Dataset items »
◆ ◆ ◆
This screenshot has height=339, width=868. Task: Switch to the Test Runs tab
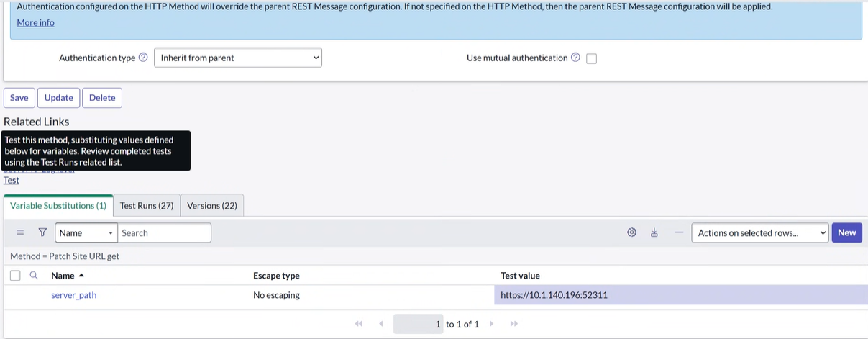point(147,205)
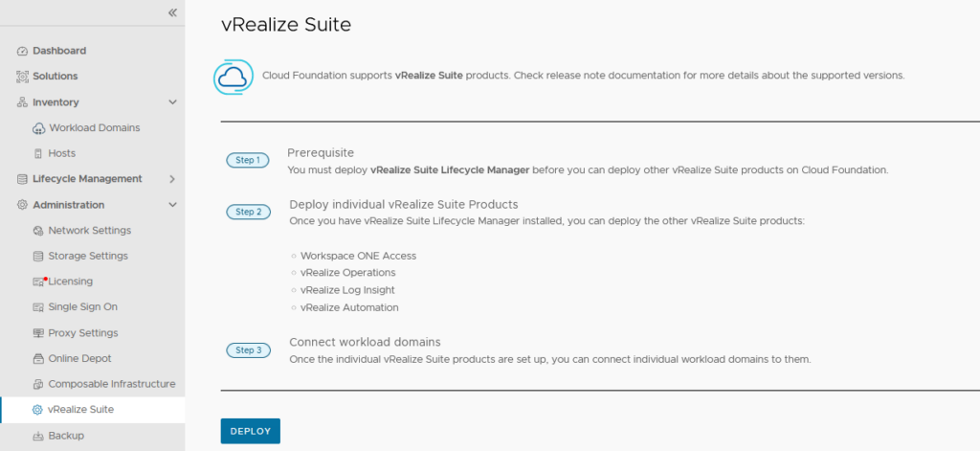Click the Workload Domains cloud icon

[x=38, y=128]
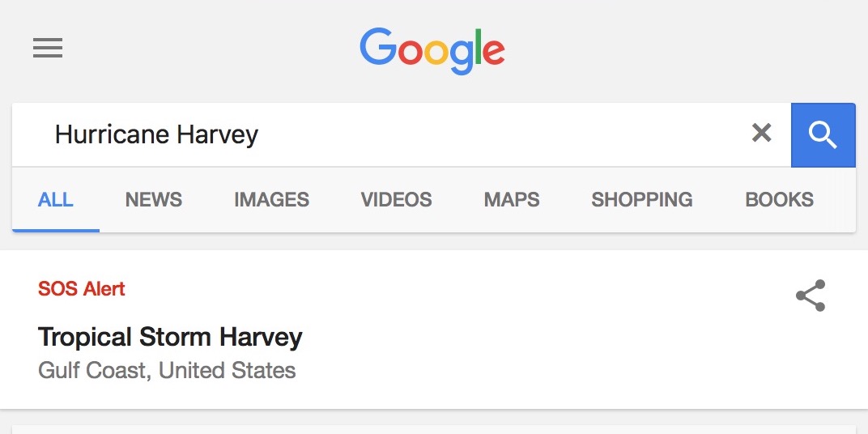The image size is (868, 434).
Task: Open the BOOKS tab
Action: [x=779, y=200]
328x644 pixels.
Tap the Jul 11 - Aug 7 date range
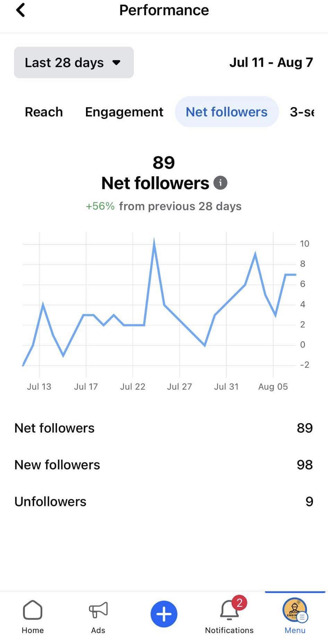tap(271, 62)
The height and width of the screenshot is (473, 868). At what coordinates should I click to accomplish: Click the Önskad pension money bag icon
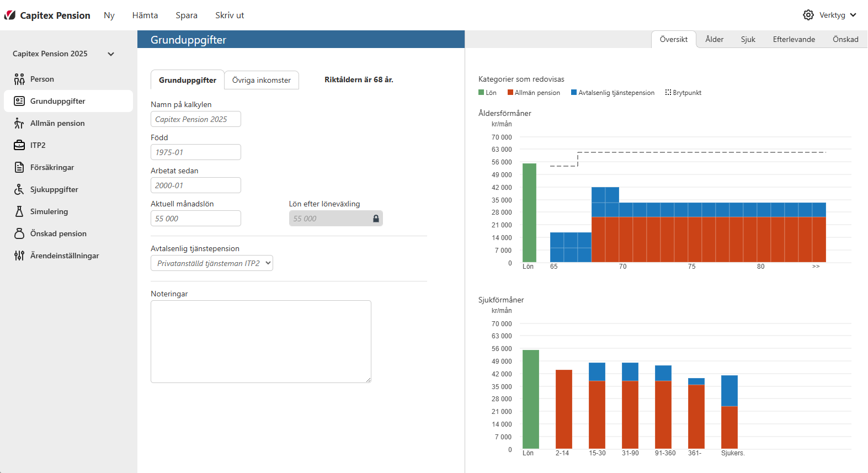point(19,233)
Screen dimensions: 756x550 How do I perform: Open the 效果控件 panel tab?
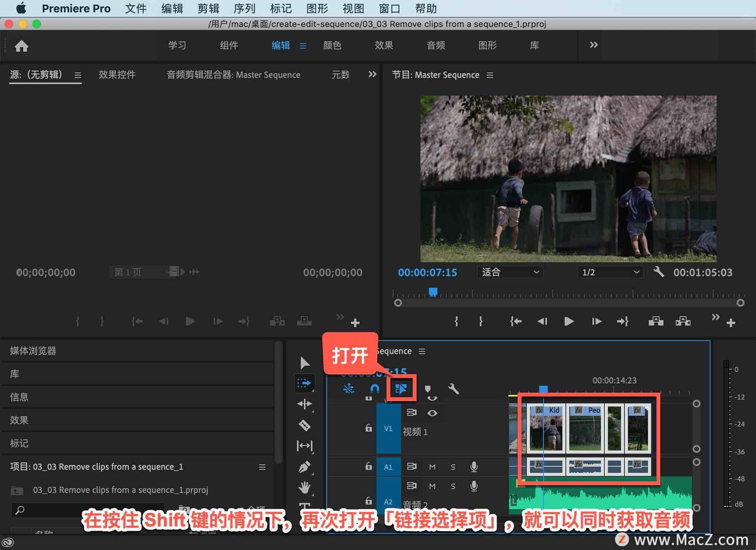[117, 74]
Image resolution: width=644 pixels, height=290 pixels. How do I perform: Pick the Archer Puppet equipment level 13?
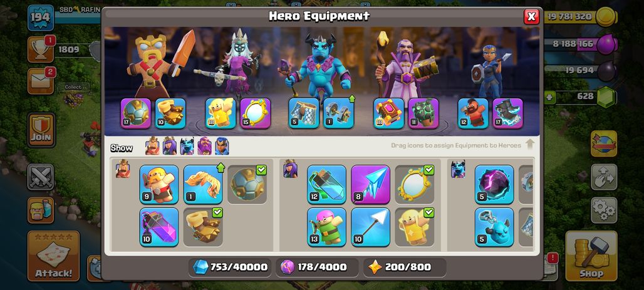326,227
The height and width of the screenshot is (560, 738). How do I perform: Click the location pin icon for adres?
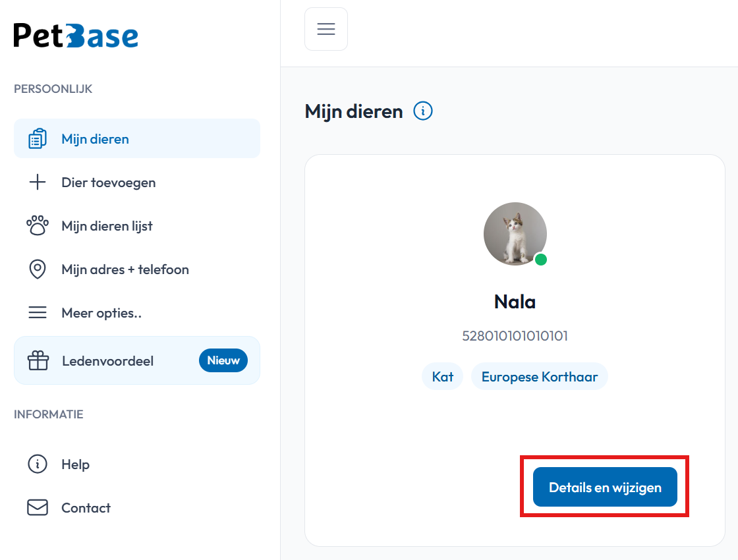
◆ ◆ ◆
DIRECTIONS FOR THIS TASK »
Every entry above needs to be copied exactly, and no pictures go with it.

SOLUTION TO THIS TASK »
This screenshot has height=339, width=868. Task: Switch to the Test Runs tab
point(147,205)
Click the Workload Domains cloud icon

[x=38, y=128]
The image size is (868, 434).
Task: Open the BOOKS tab
Action: [x=779, y=200]
328x644 pixels.
Tap the Jul 11 - Aug 7 date range
tap(271, 62)
The height and width of the screenshot is (473, 868). At what coordinates should I click to accomplish: Click the Önskad pension money bag icon
point(19,233)
Screen dimensions: 756x550 How do I perform: Open the 效果控件 panel tab?
[117, 74]
Image resolution: width=644 pixels, height=290 pixels. How do I perform: Pick the Archer Puppet equipment level 13?
326,227
The height and width of the screenshot is (560, 738). How do I perform: Click the location pin icon for adres?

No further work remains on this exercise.